From the top of the records below down to the line containing "Työvälineet (256, 1056)", reproduce every line exactly.

:: Records for this task ::

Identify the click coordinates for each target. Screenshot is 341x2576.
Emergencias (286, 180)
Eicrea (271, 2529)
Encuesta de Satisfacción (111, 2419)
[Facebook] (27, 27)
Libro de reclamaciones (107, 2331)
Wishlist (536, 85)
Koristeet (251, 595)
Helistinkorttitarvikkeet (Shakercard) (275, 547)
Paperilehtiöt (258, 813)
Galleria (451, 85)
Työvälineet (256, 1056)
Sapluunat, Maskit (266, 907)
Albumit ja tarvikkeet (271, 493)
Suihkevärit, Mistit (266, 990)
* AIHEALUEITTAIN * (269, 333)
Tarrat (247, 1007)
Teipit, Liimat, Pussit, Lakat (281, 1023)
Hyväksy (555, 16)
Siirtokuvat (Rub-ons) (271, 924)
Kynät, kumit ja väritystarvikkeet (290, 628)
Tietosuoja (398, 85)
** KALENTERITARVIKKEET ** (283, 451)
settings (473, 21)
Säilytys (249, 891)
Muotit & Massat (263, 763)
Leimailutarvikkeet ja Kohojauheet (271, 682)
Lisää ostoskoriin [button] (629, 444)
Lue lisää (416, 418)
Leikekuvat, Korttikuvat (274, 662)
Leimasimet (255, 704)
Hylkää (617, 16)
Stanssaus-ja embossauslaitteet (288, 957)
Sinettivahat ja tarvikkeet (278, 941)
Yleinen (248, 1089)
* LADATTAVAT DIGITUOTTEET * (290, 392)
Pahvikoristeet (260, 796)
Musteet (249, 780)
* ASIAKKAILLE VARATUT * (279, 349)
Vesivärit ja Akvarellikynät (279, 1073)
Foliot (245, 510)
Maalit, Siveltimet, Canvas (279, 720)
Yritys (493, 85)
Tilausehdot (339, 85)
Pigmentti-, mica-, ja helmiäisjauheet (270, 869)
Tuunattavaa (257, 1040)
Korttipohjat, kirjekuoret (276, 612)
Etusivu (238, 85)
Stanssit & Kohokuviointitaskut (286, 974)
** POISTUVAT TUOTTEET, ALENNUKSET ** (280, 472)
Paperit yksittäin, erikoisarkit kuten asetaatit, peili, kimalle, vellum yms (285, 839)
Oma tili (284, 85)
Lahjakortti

:::

[Result of this task]
Identify the click coordinates for each target. Screenshot is 341x2576.
Emergencias (286, 180)
Eicrea (271, 2529)
Encuesta de Satisfacción (111, 2419)
[Facebook] (27, 27)
Libro de reclamaciones (107, 2331)
Wishlist (536, 85)
Koristeet (251, 595)
Helistinkorttitarvikkeet (Shakercard) (275, 547)
Paperilehtiöt (258, 813)
Galleria (451, 85)
Työvälineet (256, 1056)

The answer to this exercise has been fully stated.